Hi all

A teacher of mine told me that when an object of a class is created then six things are created.He didn't told me which.I know the obvious 4 things
1)Copy constructor
2)Copy asignment
3)Constructor
4)Deconstructor

I don't know anything else?Do you have ab\ny idea?I searched everywhere but i didn;t find anything! Thank you for your time!

I know the obvious 4 things

All four of which are not strictly correct. I suspect your teacher is oversimplifying to the point of being wrong, in which case your best bet is to ask him what the six things are and why. I could speculate about the other two things that are created, but it would just be speculation.

Edited 5 Years Ago by Narue: n/a

Would you mind to express your speculations?I suspect that one other item is the virtual table

A virtual table would be one of my speculations. Base class sub objects would be another. Hell, he might even mean the object itself, or the this pointer.

Edited 5 Years Ago by Narue: n/a

Well i haven't thougth about the base class sub object.Thanks anyway you gave me feed for my research on the net :D

A teacher of mine told me that when an object of a class is created then six things are created. ...
1)Copy constructor
...

Copy constructors etc. are synthesized (if required) by the compiler at compile-time.

Objects are created at runtime.

Hi all

A teacher of mine told me that when an object of a class is created then six things are created.He didn't told me which.I know the obvious 4 things
1)Copy constructor
2)Copy asignment
3)Constructor
4)Deconstructor

I don't know anything else?Do you have ab\ny idea?I searched everywhere but i didn;t find anything! Thank you for your time!

Only two those things are necessary when a class is created(constructor, deconstructor). Not all classes have Copy Constructors nor Copy assignment operators.

Same thing with VTs, only inherited classes whose base class has at least one virtual function has those. I don't understand your professors comment. Did he mean "Things that may be created?" In which case, Base class and VT may fill the last 2 spots. As stated above, it's speculation however. Your teacher may have meant the member functions. The statement is much too obscure.

When an object is create, that is, at run-time, all the methods already exist (they are created at compile-time). Those 4 answers make no sense that way. If you create an object, why would it need to create its constructors? It can only be created once. Either the question is wrong (not termed properly) or you are back to square one because none of those answers would be correct.

When an object is created (at run-time) it creates its base class(es), its data member(s), and the new entries of its virtual table if it has/needs one. If you stretch the definition of "create an object" to "object = new Class;", then you might say that an "area in memory is created" for the object and "an entry for that area of memory is created by the heap". That would bring the count to 5, but that is stretching it (and I doubt that your prof meant to involve dynamic allocation and the heap in the answer).
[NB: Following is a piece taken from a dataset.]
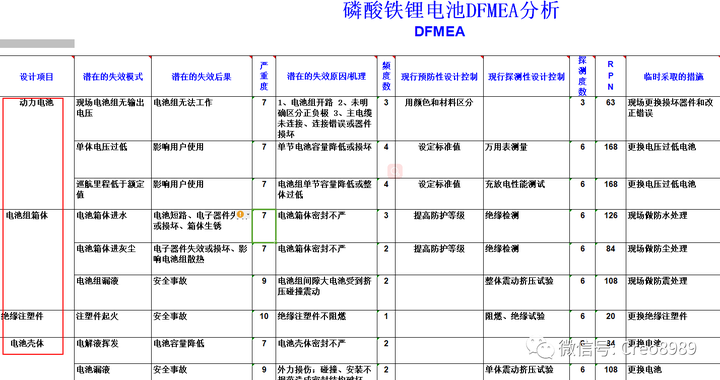Select the 设计项目 column header
The image size is (720, 380).
click(x=37, y=77)
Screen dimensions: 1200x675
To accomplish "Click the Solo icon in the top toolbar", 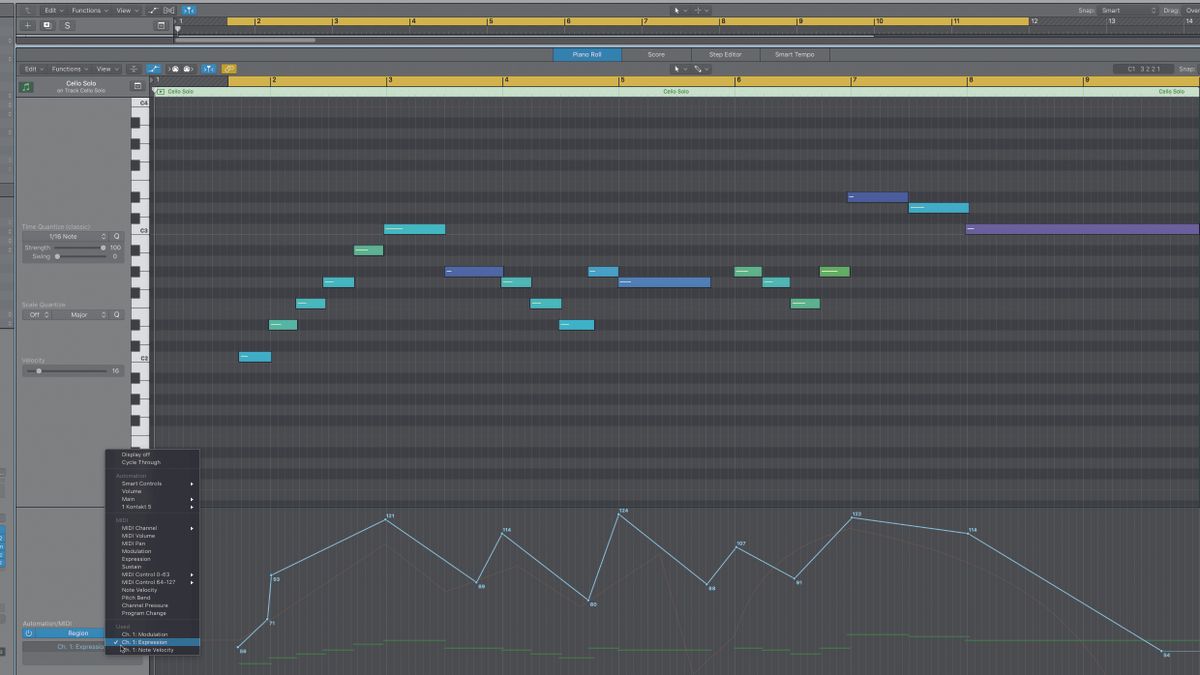I will click(67, 25).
Ask your prof... I suspect the terminology is a bit sloppy because taken to the word I cannot possibly think of 6 things that are created at run-time when the constructor of a class is invoked (and knowing exactly what gets created when a constructor is invoked is pretty elementary and necessary knowledge for an experienced programmer like me, and the others who posted here).
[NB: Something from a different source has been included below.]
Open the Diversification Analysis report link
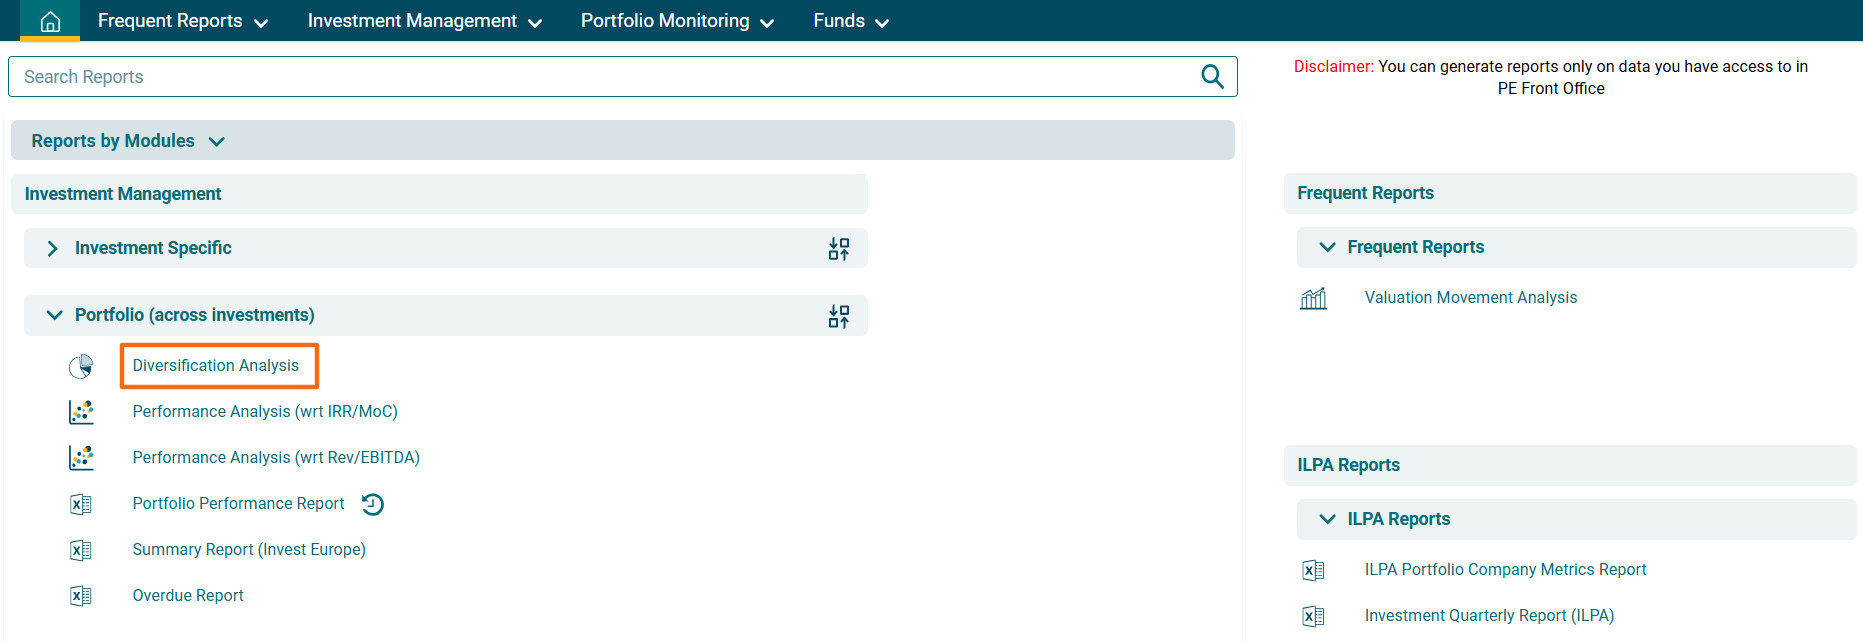Screen dimensions: 1863x642 tap(216, 366)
Actually sory for not been so acurate,he told as if you declare an empty class and then inside main you create an object of this class what is created? Well indeed the question is a litle bit obscure,the teacher told as find it yourself and i just ask in case he ask it in the upcoming examinations.Well maybe i am wrong but i can't understand either his point nor anyone of f the student of my class.

if you declare an empty class and then inside main you create an object of this class what is created?

A single byte. :) In the case of a class with no data members, the compiler will allocate sufficient space to give the object an address. On a side note, because there are no data members and no base classes, all of the special member functions are completely trivial and thus not generated implicitly.